**YOUR TASKS**
1 > In the article on cricketer Ruth Symons, reproduce the text starting at "Ruth Evelyn Martin" and ending at "cricket for Canterbury.", swapping "batter" for "batsman".
2 > Carry on the article about cricketer Ruth Symons from its final sentence.

Personal information
- Full name: Ruth Evelyn Symons
- Born: 3 October 1913 Christchurch, New Zealand
- Died: 11 September 2004 (aged 90) Christchurch, New Zealand
- Batting: Right-handed
- Bowling: Right-arm medium
- Role: All-rounder

International information
- National side: New Zealand (1935);
- Only Test (cap 10): 16 February 1935 v England

Domestic team information
- 1938/39–1939/40: Canterbury

Career statistics
| Competition | WTest | WFC |
| Matches | 1 | 3 |
| Runs scored | 5 | 64 |
| Batting average | 5.00 | 12.80 |
| 100s/50s | 0/0 | 0/0 |
| Top score | 5 | 34 |
| Balls bowled | 120 | 210 |
| Wickets | 2 | 6 |
| Bowling average | 35.50 | 26.66 |
| 5 wickets in innings | 0 | 0 |
| 10 wickets in match | 0 | 0 |
| Best bowling | 2/71 | 3/18 |
| Catches/stumpings | 1/– | 8/– |
- Source: CricketArchive, 28 November 2021

= Ruth Symons =

New Zealand cricketer

Ruth Evelyn Martin (3 October 1913 – 11 September 2004) was a New Zealand cricketer who played as a right-handed batter and right-arm medium bowler. She played one Test match for New Zealand, their first, in 1935. She played domestic cricket for Canterbury.

**EXTRACTED DATA**
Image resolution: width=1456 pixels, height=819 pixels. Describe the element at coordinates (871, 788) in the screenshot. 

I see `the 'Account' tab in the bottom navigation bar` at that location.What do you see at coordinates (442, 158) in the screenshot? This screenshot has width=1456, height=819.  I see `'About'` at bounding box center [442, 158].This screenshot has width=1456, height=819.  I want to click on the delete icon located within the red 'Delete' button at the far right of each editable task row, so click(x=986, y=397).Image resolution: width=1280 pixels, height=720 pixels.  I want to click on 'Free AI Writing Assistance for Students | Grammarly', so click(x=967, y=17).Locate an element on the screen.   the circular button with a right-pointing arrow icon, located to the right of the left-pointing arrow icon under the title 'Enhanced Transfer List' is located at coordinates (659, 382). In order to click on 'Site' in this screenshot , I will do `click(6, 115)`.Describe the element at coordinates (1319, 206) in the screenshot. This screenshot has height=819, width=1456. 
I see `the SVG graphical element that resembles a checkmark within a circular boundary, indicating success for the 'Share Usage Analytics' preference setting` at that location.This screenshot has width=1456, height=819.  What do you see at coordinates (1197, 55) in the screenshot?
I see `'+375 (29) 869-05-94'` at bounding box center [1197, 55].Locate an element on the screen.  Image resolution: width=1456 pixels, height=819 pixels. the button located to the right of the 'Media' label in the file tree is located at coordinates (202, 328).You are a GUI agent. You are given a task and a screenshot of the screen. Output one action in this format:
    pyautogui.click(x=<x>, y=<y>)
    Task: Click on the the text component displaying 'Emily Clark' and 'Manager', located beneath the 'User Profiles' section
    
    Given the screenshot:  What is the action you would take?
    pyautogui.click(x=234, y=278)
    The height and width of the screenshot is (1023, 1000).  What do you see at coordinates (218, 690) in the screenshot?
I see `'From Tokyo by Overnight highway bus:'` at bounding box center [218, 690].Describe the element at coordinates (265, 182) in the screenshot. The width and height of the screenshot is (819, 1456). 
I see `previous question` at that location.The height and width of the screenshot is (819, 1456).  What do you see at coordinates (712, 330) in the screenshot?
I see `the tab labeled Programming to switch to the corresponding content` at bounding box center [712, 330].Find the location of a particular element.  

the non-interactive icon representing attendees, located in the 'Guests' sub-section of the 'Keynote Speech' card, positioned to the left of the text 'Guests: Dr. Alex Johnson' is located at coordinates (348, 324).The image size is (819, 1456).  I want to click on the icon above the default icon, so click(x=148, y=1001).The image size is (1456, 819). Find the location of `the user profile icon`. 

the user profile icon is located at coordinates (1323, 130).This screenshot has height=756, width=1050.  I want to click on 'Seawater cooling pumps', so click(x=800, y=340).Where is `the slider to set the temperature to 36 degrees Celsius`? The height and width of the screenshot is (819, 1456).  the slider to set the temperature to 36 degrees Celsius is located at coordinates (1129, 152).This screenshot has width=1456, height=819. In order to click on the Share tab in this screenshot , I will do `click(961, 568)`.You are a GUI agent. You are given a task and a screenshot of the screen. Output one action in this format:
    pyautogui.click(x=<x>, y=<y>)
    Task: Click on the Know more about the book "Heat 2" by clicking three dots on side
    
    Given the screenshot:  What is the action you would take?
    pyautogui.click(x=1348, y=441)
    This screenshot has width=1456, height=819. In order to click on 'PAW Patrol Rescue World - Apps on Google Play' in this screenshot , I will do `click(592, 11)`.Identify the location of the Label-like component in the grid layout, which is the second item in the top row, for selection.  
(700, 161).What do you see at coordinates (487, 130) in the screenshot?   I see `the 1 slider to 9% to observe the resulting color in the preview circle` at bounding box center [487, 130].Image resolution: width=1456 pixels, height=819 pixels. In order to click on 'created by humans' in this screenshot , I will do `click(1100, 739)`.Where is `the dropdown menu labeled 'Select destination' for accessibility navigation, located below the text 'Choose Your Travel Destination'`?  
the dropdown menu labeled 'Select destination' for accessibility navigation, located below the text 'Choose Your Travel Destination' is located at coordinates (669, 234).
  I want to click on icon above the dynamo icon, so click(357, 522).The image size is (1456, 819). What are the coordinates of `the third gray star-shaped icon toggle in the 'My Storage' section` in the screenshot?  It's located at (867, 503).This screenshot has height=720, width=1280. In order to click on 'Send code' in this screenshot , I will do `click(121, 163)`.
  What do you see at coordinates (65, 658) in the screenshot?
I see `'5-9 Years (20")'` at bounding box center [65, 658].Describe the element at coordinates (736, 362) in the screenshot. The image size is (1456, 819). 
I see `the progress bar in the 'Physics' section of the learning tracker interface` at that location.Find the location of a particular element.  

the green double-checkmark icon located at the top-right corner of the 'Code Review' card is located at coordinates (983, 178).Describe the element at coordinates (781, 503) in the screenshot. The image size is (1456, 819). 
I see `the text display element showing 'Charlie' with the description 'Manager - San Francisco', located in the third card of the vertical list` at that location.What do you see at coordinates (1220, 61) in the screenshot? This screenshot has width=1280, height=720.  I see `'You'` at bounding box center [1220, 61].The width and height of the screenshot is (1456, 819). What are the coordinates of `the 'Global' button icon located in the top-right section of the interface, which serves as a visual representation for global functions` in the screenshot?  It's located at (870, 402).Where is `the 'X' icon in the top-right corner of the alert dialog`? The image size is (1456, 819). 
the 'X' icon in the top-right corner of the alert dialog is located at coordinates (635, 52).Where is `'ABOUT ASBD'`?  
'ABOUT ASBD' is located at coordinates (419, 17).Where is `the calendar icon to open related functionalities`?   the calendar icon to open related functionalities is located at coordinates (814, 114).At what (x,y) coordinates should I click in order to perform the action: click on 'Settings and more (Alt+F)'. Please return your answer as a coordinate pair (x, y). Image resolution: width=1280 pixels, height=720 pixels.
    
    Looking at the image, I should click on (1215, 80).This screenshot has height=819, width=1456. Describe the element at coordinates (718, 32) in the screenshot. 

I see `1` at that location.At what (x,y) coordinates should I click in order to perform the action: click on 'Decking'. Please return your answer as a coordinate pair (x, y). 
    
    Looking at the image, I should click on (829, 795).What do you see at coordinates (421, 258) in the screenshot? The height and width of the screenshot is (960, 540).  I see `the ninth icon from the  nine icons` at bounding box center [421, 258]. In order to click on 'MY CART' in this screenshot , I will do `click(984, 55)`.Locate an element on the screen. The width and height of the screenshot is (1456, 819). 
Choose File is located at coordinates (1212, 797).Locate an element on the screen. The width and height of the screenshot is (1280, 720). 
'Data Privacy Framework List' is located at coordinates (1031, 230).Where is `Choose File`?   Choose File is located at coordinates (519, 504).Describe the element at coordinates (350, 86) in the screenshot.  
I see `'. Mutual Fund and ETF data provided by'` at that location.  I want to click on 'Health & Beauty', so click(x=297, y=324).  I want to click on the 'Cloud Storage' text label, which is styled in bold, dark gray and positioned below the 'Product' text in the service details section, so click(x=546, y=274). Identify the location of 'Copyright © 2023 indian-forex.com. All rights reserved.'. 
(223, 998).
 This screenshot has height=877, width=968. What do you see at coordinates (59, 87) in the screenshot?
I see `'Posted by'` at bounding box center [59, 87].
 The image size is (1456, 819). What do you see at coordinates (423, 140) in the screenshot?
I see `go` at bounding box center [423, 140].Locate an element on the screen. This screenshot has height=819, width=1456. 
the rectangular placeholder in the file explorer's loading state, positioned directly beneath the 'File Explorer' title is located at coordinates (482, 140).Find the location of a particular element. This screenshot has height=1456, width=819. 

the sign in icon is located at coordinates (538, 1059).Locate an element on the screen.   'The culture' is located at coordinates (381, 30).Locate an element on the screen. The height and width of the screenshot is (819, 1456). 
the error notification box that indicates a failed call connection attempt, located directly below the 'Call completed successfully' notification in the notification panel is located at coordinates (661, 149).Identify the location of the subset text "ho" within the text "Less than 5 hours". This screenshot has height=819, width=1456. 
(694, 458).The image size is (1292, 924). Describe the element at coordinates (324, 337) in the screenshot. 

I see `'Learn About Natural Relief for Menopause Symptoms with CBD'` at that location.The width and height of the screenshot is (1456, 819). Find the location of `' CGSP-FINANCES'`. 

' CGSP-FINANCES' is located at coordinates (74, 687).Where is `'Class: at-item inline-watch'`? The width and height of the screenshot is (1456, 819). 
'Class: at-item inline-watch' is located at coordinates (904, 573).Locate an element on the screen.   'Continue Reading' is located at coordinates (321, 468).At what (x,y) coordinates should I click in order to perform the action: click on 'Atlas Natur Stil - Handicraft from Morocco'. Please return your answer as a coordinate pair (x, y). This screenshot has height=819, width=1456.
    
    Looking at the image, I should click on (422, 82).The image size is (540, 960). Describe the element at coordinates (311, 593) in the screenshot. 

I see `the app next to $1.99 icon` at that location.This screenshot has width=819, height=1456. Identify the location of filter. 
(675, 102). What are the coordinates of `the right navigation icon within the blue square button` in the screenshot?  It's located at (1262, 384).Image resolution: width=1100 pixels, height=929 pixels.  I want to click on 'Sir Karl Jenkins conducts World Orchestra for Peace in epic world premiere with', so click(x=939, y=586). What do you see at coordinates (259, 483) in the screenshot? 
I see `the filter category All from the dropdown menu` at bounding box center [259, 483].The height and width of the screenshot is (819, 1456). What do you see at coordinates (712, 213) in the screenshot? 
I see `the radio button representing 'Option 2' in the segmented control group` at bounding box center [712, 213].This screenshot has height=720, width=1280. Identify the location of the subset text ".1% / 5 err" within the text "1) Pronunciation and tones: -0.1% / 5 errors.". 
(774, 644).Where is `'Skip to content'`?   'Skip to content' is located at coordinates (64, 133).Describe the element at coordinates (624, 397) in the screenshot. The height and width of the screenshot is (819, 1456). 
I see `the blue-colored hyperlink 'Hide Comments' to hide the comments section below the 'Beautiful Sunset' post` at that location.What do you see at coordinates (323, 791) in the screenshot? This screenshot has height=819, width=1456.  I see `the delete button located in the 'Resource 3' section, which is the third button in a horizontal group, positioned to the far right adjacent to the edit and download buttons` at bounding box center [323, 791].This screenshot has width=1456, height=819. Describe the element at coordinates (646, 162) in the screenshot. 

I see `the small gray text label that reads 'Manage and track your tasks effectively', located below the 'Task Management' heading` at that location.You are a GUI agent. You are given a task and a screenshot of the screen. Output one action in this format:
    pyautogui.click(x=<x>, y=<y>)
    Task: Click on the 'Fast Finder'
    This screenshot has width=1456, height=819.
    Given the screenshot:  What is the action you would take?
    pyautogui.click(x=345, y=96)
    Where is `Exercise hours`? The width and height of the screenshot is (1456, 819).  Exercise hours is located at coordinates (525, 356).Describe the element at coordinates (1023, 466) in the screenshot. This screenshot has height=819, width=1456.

**RESPONSES FOR EACH TASK**
1 >
Ruth Evelyn Martin (3 October 1913 – 11 September 2004) was a New Zealand cricketer who played as a right-handed batsman and right-arm medium bowler. She played one Test match for New Zealand, their first, in 1935. She played domestic cricket for Canterbury.

2 >
Symons captained Canterbury, and she was selected to captain New Zealand in their first women's Test match, against England in Christchurch in February 1935, which England won. In Canterbury's victory over Otago in March 1937 she took 6 for 6 and 3 for 23.

She married Lester Martin at St Mark's Church, near her home in Opawa, Christchurch, in April 1935. She died in Christchurch in 2004.